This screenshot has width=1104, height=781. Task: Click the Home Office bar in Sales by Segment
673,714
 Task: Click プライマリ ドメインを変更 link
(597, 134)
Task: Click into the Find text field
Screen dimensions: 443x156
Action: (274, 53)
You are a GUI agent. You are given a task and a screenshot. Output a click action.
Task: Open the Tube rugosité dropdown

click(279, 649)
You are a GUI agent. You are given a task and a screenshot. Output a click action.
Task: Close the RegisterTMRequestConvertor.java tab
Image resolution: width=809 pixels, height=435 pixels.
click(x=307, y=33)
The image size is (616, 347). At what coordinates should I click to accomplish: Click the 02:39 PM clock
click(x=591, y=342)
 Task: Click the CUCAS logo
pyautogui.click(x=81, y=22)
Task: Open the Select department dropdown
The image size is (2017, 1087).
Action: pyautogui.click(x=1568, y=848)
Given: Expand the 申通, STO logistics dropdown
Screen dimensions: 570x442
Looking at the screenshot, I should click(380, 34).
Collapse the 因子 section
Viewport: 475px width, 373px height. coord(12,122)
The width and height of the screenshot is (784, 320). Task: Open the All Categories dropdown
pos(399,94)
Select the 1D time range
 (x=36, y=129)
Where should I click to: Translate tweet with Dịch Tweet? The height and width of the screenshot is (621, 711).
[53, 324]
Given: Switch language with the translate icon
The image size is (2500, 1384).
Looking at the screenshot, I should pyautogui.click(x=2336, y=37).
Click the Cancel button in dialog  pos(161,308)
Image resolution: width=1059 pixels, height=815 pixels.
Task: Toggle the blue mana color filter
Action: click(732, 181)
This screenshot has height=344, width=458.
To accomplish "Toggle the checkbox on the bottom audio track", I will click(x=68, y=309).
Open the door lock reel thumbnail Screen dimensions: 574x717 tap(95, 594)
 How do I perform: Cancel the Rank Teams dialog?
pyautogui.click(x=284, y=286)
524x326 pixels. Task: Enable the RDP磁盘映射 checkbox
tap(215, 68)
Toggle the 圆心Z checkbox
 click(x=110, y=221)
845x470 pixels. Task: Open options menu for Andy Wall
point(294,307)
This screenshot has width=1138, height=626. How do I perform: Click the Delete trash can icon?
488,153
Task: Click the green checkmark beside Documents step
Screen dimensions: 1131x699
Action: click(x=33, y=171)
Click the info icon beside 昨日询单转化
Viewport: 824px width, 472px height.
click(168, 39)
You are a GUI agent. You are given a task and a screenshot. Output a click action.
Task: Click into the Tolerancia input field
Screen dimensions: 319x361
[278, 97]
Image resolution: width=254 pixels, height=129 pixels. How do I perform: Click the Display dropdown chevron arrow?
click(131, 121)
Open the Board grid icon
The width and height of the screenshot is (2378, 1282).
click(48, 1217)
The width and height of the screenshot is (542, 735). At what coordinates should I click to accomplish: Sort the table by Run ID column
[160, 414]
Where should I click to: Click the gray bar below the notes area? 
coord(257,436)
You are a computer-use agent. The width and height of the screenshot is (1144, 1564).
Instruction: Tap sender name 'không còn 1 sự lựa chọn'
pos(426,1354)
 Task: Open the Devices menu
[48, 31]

------

§ **What the task asks**:
Please return the lines above unchanged, covering every one of the records.

§ **Result**:
This screenshot has width=1104, height=781. Task: Click the Home Office bar in Sales by Segment
673,714
 Task: Click プライマリ ドメインを変更 link
(597, 134)
Task: Click into the Find text field
Screen dimensions: 443x156
Action: (274, 53)
You are a GUI agent. You are given a task and a screenshot. Output a click action.
Task: Open the Tube rugosité dropdown

click(279, 649)
You are a GUI agent. You are given a task and a screenshot. Output a click action.
Task: Close the RegisterTMRequestConvertor.java tab
Image resolution: width=809 pixels, height=435 pixels.
click(x=307, y=33)
The image size is (616, 347). At what coordinates should I click to accomplish: Click the 02:39 PM clock
click(x=591, y=342)
 Task: Click the CUCAS logo
pyautogui.click(x=81, y=22)
Task: Open the Select department dropdown
The image size is (2017, 1087).
Action: pyautogui.click(x=1568, y=848)
Given: Expand the 申通, STO logistics dropdown
Screen dimensions: 570x442
Looking at the screenshot, I should click(380, 34).
Collapse the 因子 section
Viewport: 475px width, 373px height. coord(12,122)
The width and height of the screenshot is (784, 320). Task: Open the All Categories dropdown
pos(399,94)
Select the 1D time range
 (x=36, y=129)
Where should I click to: Translate tweet with Dịch Tweet? The height and width of the screenshot is (621, 711).
[53, 324]
Given: Switch language with the translate icon
The image size is (2500, 1384).
Looking at the screenshot, I should pyautogui.click(x=2336, y=37).
Click the Cancel button in dialog  pos(161,308)
Image resolution: width=1059 pixels, height=815 pixels.
Task: Toggle the blue mana color filter
Action: click(732, 181)
This screenshot has height=344, width=458.
To accomplish "Toggle the checkbox on the bottom audio track", I will click(x=68, y=309).
Open the door lock reel thumbnail Screen dimensions: 574x717 tap(95, 594)
 How do I perform: Cancel the Rank Teams dialog?
pyautogui.click(x=284, y=286)
524x326 pixels. Task: Enable the RDP磁盘映射 checkbox
tap(215, 68)
Toggle the 圆心Z checkbox
 click(x=110, y=221)
845x470 pixels. Task: Open options menu for Andy Wall
point(294,307)
This screenshot has width=1138, height=626. How do I perform: Click the Delete trash can icon?
488,153
Task: Click the green checkmark beside Documents step
Screen dimensions: 1131x699
Action: click(x=33, y=171)
Click the info icon beside 昨日询单转化
Viewport: 824px width, 472px height.
click(168, 39)
You are a GUI agent. You are given a task and a screenshot. Output a click action.
Task: Click into the Tolerancia input field
Screen dimensions: 319x361
[278, 97]
Image resolution: width=254 pixels, height=129 pixels. How do I perform: Click the Display dropdown chevron arrow?
click(131, 121)
Open the Board grid icon
The width and height of the screenshot is (2378, 1282).
click(48, 1217)
The width and height of the screenshot is (542, 735). At what coordinates should I click to accomplish: Sort the table by Run ID column
[160, 414]
Where should I click to: Click the gray bar below the notes area? 
coord(257,436)
You are a computer-use agent. The width and height of the screenshot is (1144, 1564).
Instruction: Tap sender name 'không còn 1 sự lựa chọn'
pos(426,1354)
 Task: Open the Devices menu
[48, 31]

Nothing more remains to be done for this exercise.